農家は「お金がなくても食べ物はある」状態です。このため、経済からある程度距離があって安心感があります。経済が不安定になっても生きられないことはありません。よって、お金を使うことにそこまで抵抗はありません。実は国の経済が鈍化(=国内の有効通貨量が減少)する本質的な原因は、こうした「安心がないから」なのです。少し昔までは、都市の人も田舎の親とつながりがあって安心できるお米の縁がありました。しかし世代が移行するにつれて田舎と疎遠になり、「お金がないと食べていけない人」=「不安人口」が圧倒的に増えて来たわけです。不安人口の増加は、少子化と貧困化を同時に意味するものです。お気づきかと思いますが、高度経済成長期の田と経済氷河期の田の関係性は完全に連動しています。単純な話、国土における生産カロリーがなければ国民自身の燃料がないのと同じことですから、いかなる経済政策をもってしても国民農業を復興しなければ過放電状態となり、好景気を長続きさせることはできないのです。

豊かな田は子を増やす

日本の農業を外国人にさせようとする動きがあるようですが、とんでもありません。農業によって安心しなければならないのは日本人です。以前から私が血縁のある地方への回帰と連携を勧めているのは「お金がなくても食べられるという安心感によって幸せになる人」を増やすためです。すなわち、通信技術の発展・交通整備・水道更新等で地方の不便を解消し、兼業農家となる人を増やし、広々とした住まいや土地や食料によって心安く子供を増やすというのが健全で豊かな日本の在り方です。
食料を輸入すればいいというのは、「無意識」や「心」や「本能」には響きません。海の向こうから来る食料は、海が荒れれば無くなることを遺伝子レベルで知っています。よって目の前に田園があり、毎年決まって食べられる状況でなければ、ヒトは安心して繁殖できないのです。

斎庭の稲の穂

斎庭(ゆにわ)の穂は天照大御神が御皇孫に託されたものですが、同時に日本人の心にある田も指します。各自の田は現実にあることで心にあることができ、心にあることでようやく家族を構えて生きられるということです。現実の田が荒廃していることは心の荒廃を表し、子供の縁を薄くします。家系図を鑑定していても、田が元気な家系は子供の多い傾向があります

耕作放棄地(休耕田)の現状

具体例を挙げると、信州(長野市)にも子供の頃は田を手伝った記憶があるが、使われていない祖父母代の田に縁のある30~50代の人々があります。自分にも親類にもそれぞれ仕事があり、田を復興させようとしてもきっかけも利益も見込めないという状態です。

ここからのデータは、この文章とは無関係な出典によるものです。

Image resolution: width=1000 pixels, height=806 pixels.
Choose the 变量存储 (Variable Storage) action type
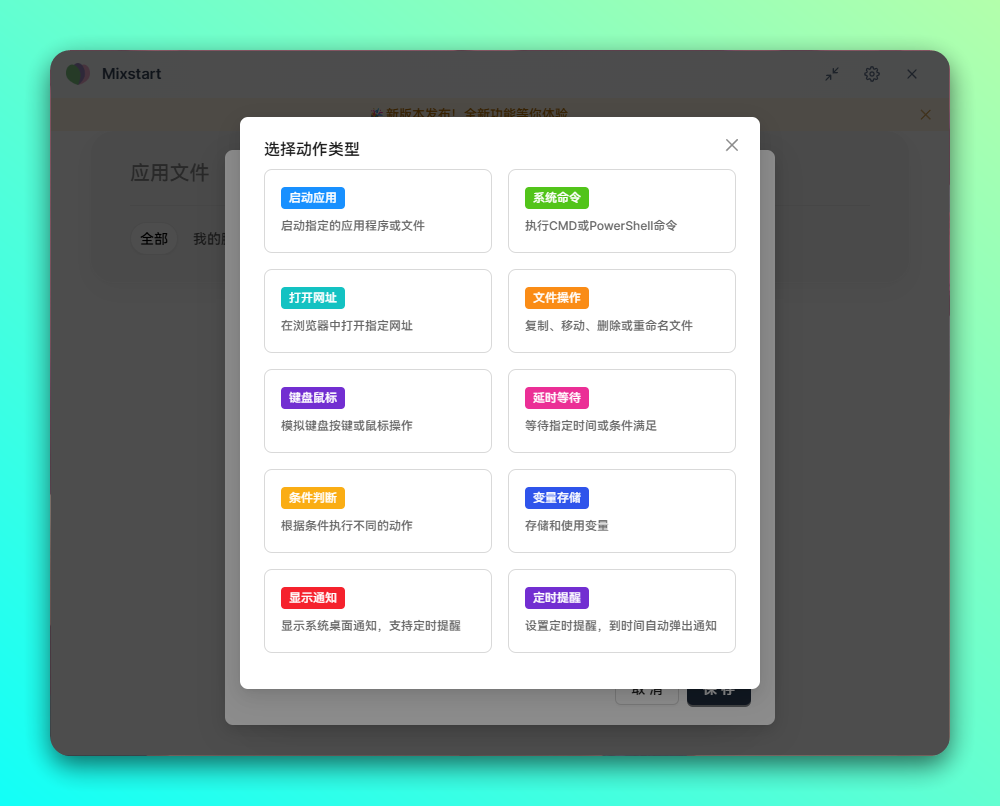pyautogui.click(x=622, y=511)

手順も分からなくなり、耕運機を買うお金も手間も惜しいと考えます。つまり米そのものを買った方が安いと考えてしまうわけです。それでいて給与は車に吸われてしまい、不安は依然として解消されません。

心を整える場の必要性

しかし、このようにして神々が伝えてくださった田が荒廃してきたのには、経済以外にも道徳心の荒廃という問題が存在します。これについては神代よりある問題で、若者が田舎を去る理由にはこれも大きく影響しています。ヒトはそのままでは善人にはなれず、時間や社会の性質を長く知る清い人が「善い生き方」を導かねば、田舎は劣った人や悪人の集団に成り下がってしまうのです。これが心を清めるということであり、それこそが神社や祭事の役割であったのです。